(SUPPLIED RECORDS begins)

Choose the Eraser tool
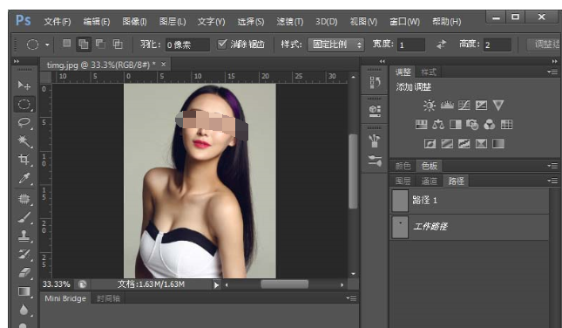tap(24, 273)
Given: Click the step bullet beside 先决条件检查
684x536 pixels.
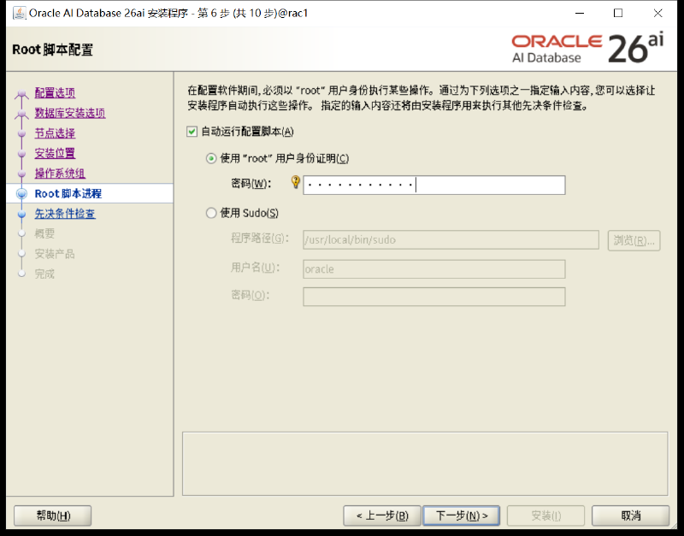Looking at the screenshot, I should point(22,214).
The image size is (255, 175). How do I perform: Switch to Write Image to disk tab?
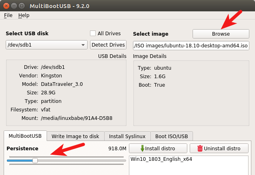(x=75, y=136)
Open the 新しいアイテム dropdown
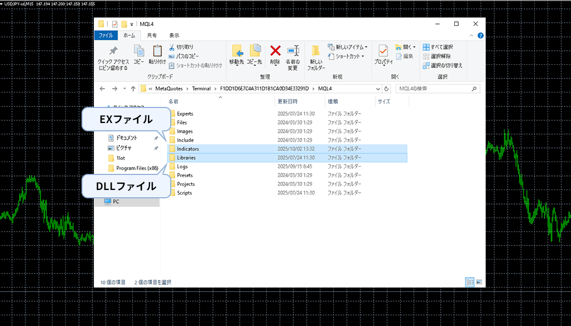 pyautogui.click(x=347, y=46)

(SUPPLIED RECORDS ends)
(SUPPLIED RECORDS begins)

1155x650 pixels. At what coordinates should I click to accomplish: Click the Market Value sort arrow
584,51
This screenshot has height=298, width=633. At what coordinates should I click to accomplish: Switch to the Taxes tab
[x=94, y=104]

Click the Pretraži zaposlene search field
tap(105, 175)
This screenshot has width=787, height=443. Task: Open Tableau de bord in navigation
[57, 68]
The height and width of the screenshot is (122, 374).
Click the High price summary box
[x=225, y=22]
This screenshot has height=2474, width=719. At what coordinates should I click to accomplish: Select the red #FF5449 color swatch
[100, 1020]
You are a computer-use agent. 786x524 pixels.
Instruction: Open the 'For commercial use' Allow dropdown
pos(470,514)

(SUPPLIED RECORDS ends)

AIM OF THE EXERCISE |
Nothing but the lines above from the one containing "This screenshot has height=298, width=633." through the one containing "The height and" should appear in the answer, each repeated exactly.

RESPONSE TO THE TASK |
This screenshot has height=298, width=633. At what coordinates should I click to accomplish: Switch to the Taxes tab
[x=94, y=104]

Click the Pretraži zaposlene search field
tap(105, 175)
This screenshot has width=787, height=443. Task: Open Tableau de bord in navigation
[57, 68]
The height and width of the screenshot is (122, 374).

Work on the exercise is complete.